» RECORDS:
************

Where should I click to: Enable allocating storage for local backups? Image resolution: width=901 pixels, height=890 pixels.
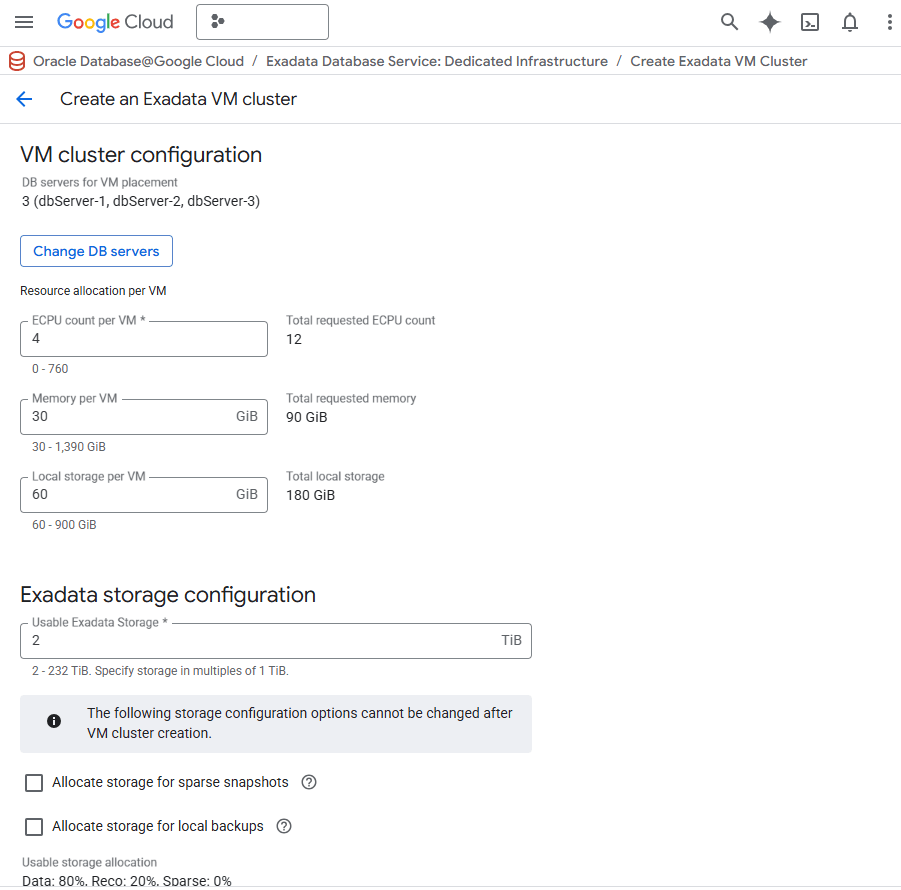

************

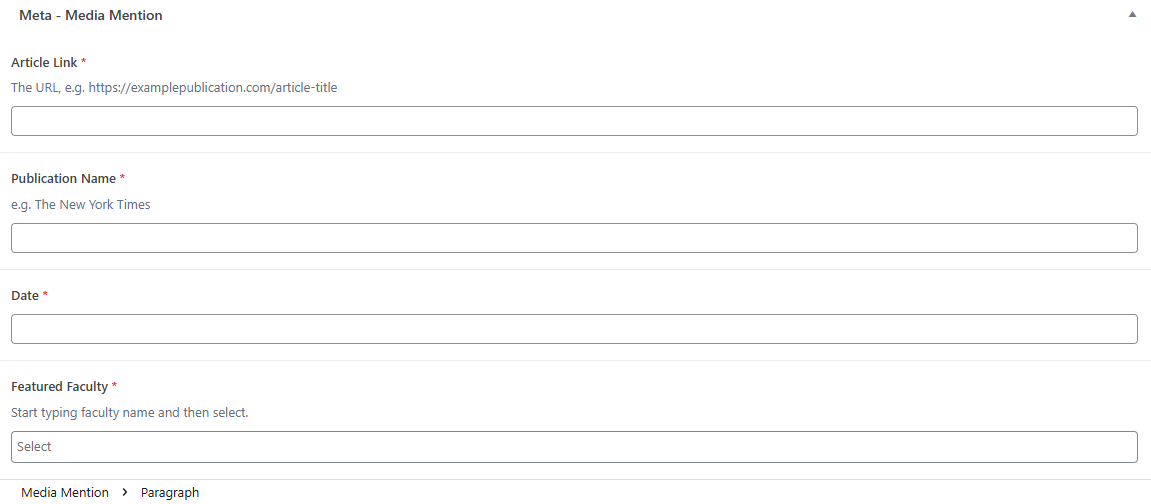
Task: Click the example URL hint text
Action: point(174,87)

************

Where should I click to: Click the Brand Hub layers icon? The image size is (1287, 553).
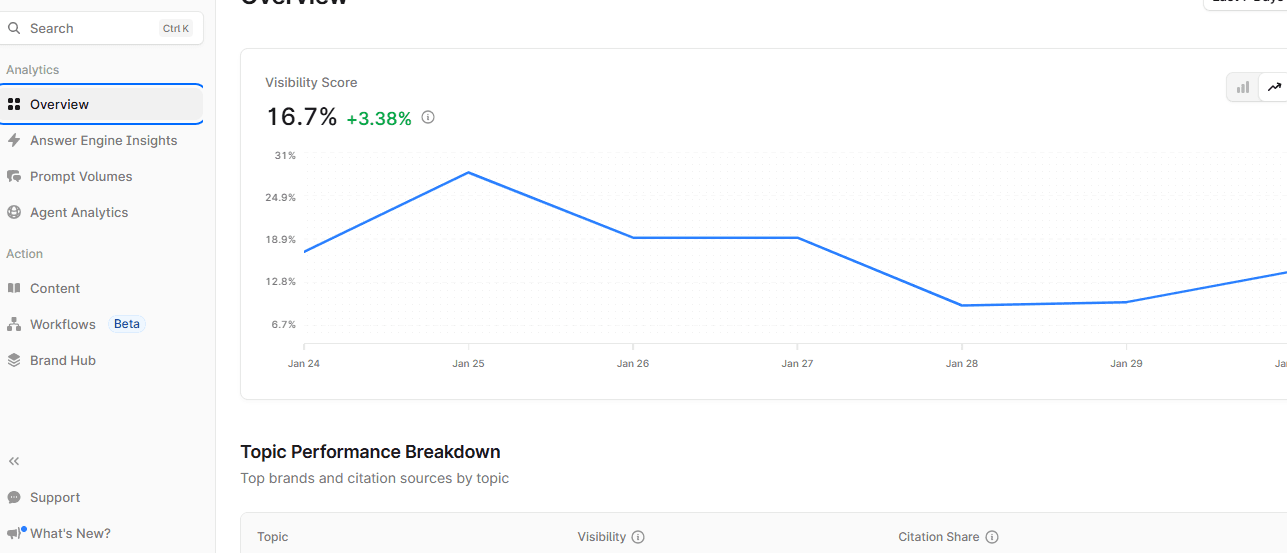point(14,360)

************

» PROBLEM STATEMENT:
Print the part of the listing that begins with the line containing "Where should I click to: Click" and ends with the line containing "point(14,360)", both lines included, leaving out the pictures.

» SOLUTION FOR THIS PROBLEM:
Where should I click to: Click the Brand Hub layers icon? The image size is (1287, 553).
point(14,360)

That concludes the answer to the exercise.